How often do you say to yourself, “I need a vacation”? I’ve been saying it a lot lately. Which means that it’s past time to take one. Vacations have been shown to reduce stress – duh. They’ve also been shown to increase productivity, creativity, and happiness. Sounds good, right?
While plopping my backside in the sand and soaking up some rays sounds wonderful, the truth is that I’m likely to lay there in the sun and think about work projects and school. Not much of a break from stress!
Experts suggest taking a different viewpoint of vacation and it may be exactly what you need to get the stress break you desire and deserve as well as further your writing career at the same time. I’m talking about a writing vacation, a vacation that’s dedicated to helping you relax and take your writing career to the next level.

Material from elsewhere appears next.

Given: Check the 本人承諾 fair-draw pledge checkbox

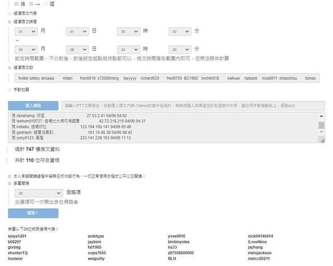Looking at the screenshot, I should point(10,175).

Here’s what it might look like:
A Writer’s Retreat
There are some amazing writer’s retreats to partake in. Esteemed creativity coach, Eric Maisel, holds regular “Deep Writing” workshops around the world. (http://ericmaisel.com/san-francisco-deep-writing-workshop/)
Here in Colorado there are beautiful retreats nestled deep in the mountains. However beneficial they may be (and I’m sure they’re amazing) they also feel quite indulgent. They don’t always fit the budget and the bottom line for a writer’s retreat is that you really just want to find a place that:
- Is quiet
- Inspires you
- Is free from distractions
- Isn’t so relaxing that you just sleep all day instead of writing
I think that’s something that you can create yourself, right? Later in the week I’m going to publish a nice post about how to create your own writer’s retreat. Today, I’ll try to stay focused on the benefits of a retreat and a vacay from your real life.
Learn Something New
Another option for a vacation is to learn something new. To take a trip, even a day trip or a long weekend, and to do something you wouldn’t normally do. Here’s an example of what I mean.
In the very first book I tried writing the hero and heroine rock climbed. I’d never climbed a day in my life. So I took a class. It was a two day class over the weekend at a local climbing gym and I learned about more than climbing. I learned about self-rescue on the rock, handling emergencies, and about different climbing techniques and approaches. It was a total break from my real world and it was “research” for a book. It was amazing.
Of course, you don’t have to learn rock climbing or take a shooting class. You can visit a city where your story takes place and learn more about the area. Scout it for scenes in your book and take detailed notes on what it looks like, smells like, sounds like and more. Spend a full weekend being a tourist from the eyes of your characters.
When you try something new, you help your brain recover because it’s able to focus on new activities. It diverts you from your normal sources of stress and fatigue.
Completely Check Out
Finally, if neither one of those ideas are an option for you, consider just checking out for an afternoon, a day, or a weekend. And by checking out I mean completely signing off of all technologies. Don’t check your email, stay off of Facebook and don’t answer the phone if it causes you stress. Grab a good book and a spot in the sun and relax. It’s good for you and your writing career. Really, it is.
A Reminder of the Benefits…
- Better physical health
- More productivity
- Happier relationships
- Newer perspectives
- Increased mental focus
- Lower chance of burn out
- Reduced stress
- Improved mental health and happiness
Every single one of these benefits has a direct impact on your writing. The better you feel, the better your ability to write and to focus on what matters most to you.
The bottom line…
While a luxurious writers retreat in the Swiss Alps sounds amazing, it’s not always possible. Embrace the opportunities around you and prioritize time away. Give yourself a vacation – it’s important and necessary.